The Mindful Vacation
I once spent an entire day sitting in a meadow at the base of a tall volcanic spire. I didn't speak, didn't read—didn't do much but watch the shadows change. I didn't know it at the time, but I was using my vacation to practice what Portland, Oregon psychologist John Christensen calls holiday mindfulness.
Mindfulness is the opposite of multitasking. Christensen describes it as being fully present to yourself, your travel companions and your environment. It's a way of both simplifying your vacation and recharging your mental batteries to better cope with day-to-day stress.
Like any art, it requires practice, but it can provide benefits much as meditation does. In a 2002 journal article, Gerhard Strauss-Blasche of the University of Vienna corroborates my belief that vacations slow down our perception of time, taking the edge off the feeling that everything is always coming at us in rapid-fire sequence. Deliberately mindful vacations can help this process along.
One way to cultivate mindfulness is to do what Robinson refers to as "unpacking" our mental baggage before leaving home. Too often, he says, we treat vacations as we treat our jobs. "We have a big to-do list, and if we don't do everything on it, we're miserable," he says. "Leave that 'production' yardstick at home."
The vacation process starts several weeks before you leave, says Pamela Ammondson, author of Clarity Quest: How to Take a Sabbatical Without Taking More Than a Week Off. Begin by getting enough sleep and some exercise. Then start taking seven-minute mini-sabbaticals in the middle of the day—outdoors or somewhere relaxing such as a flower shop or art gallery. You can also try one-day outings. And of course, it always helps to remember that the upcoming vacation is your time, not your employer's, and hone your skills at saying no to overwork.
So What's The Ideal Getaway?
Some of us have a list with a lifetime's worth of dream trips planned out. Others find it hard to choose. Christensen has several tips for winnowing the prospects:
- Think back on the best moments of prior vacations. Were you contemplating dawn from a desert spa, or were you whooping it up at a tiki hut? Pick a vacation that has similar elements.
- If you're traveling with a partner, be prepared to compromise. One of you might want to do nothing but lie on the beach, while the other wants to hike, shop or visit art galleries. Be frank about your differences, Christensen says, and even spend time apart if that helps.
- Be open to surprises. Generals know that no battle plan survives contact with the enemy. Similarly, no vacation unfolds exactly as planned.
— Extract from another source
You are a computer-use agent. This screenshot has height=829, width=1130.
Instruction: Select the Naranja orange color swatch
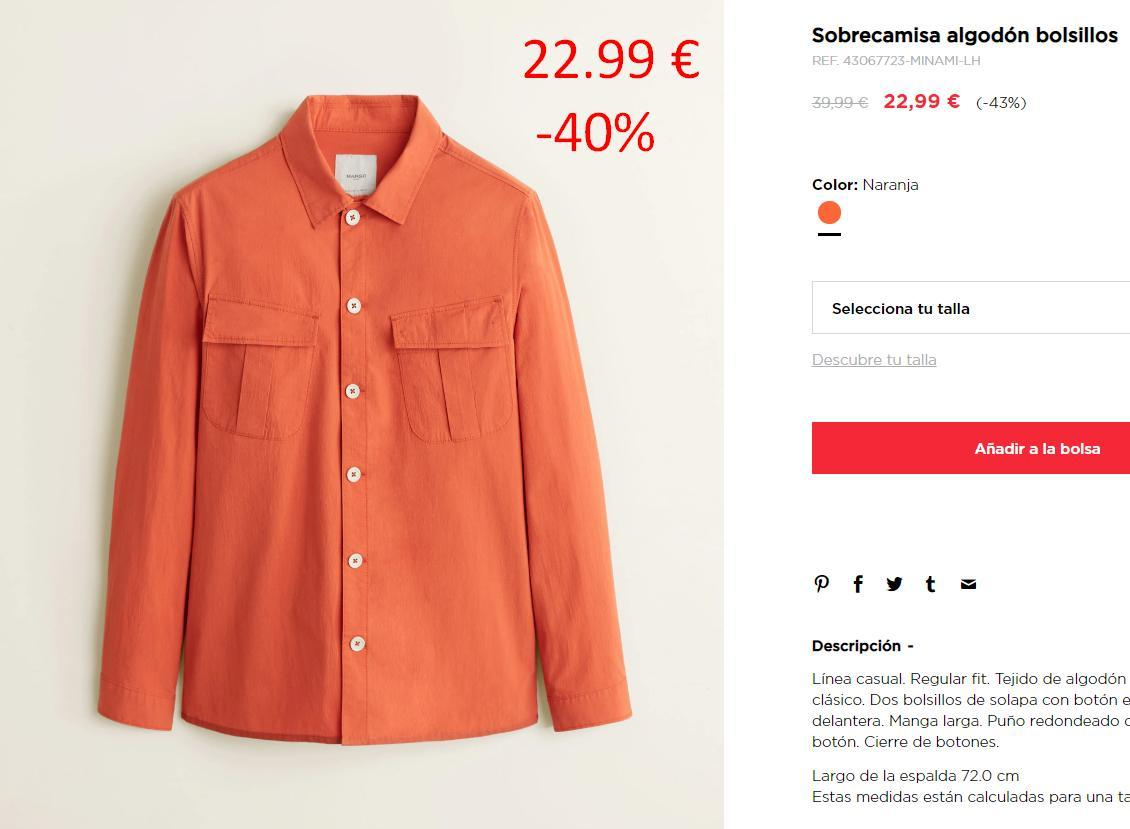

Maintain your sense of humor and try to view unexpected events as opportunities, rather than obstacles.
Even with the best preparation, some vacations don't live up to expectations. Perhaps you just can't slip into that mindfully relaxed state you were hoping for. Perhaps once you reach the beach, you realize you'd have rather gone to Europe. "You can't guarantee the weather—externally or internally," Christensen says.
Three years before my Greenland outing, I took another dream vacation—a three-week adventure tour of Iceland. For two weeks, it rained. And then, I got one beautiful day—so perfect that my eyes still water when I remember it. Did that one day make up for the preceding sogginess? Probably not. Is the memory ingrained forever in my list of private Shangri-las? Absolutely.